Exercise prompt: Copy out nothing but the line containing "Image resolution: width=1204" and the lines that follow it to the end of the entries, exactly as they stand.

--------------------------------------------------

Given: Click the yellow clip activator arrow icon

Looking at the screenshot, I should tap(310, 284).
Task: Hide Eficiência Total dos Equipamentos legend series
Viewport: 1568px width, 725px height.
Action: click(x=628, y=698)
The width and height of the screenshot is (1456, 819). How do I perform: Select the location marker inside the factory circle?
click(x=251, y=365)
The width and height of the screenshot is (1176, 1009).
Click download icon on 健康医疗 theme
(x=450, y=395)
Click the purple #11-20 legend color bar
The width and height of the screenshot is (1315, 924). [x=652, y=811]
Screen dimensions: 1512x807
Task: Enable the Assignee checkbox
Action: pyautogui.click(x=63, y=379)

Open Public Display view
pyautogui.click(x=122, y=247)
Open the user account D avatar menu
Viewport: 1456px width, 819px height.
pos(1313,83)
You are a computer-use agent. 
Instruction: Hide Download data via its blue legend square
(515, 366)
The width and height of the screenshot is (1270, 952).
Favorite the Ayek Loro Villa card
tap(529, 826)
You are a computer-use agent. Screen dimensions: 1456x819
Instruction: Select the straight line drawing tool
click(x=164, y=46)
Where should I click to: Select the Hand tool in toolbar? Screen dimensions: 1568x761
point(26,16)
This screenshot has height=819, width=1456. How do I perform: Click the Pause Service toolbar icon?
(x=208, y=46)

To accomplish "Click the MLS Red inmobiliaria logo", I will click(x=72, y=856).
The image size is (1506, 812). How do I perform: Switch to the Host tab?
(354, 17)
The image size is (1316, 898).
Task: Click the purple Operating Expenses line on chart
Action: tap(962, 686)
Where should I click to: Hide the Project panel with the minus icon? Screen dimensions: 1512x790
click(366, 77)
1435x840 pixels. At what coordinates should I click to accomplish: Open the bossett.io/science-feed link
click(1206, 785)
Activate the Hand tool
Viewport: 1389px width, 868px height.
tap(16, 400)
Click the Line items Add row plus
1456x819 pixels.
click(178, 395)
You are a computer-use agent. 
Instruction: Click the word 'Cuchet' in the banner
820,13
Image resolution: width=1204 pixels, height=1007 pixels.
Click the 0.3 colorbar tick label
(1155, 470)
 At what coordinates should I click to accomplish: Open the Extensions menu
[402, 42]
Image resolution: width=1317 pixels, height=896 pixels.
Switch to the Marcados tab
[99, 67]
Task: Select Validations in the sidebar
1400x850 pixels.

--------------------------------------------------

Solution below:
Image resolution: width=1204 pixels, height=1007 pixels.
Click the 0.3 colorbar tick label
(1155, 470)
 At what coordinates should I click to accomplish: Open the Extensions menu
[402, 42]
Image resolution: width=1317 pixels, height=896 pixels.
Switch to the Marcados tab
[99, 67]
Task: Select Validations in the sidebar
1400x850 pixels.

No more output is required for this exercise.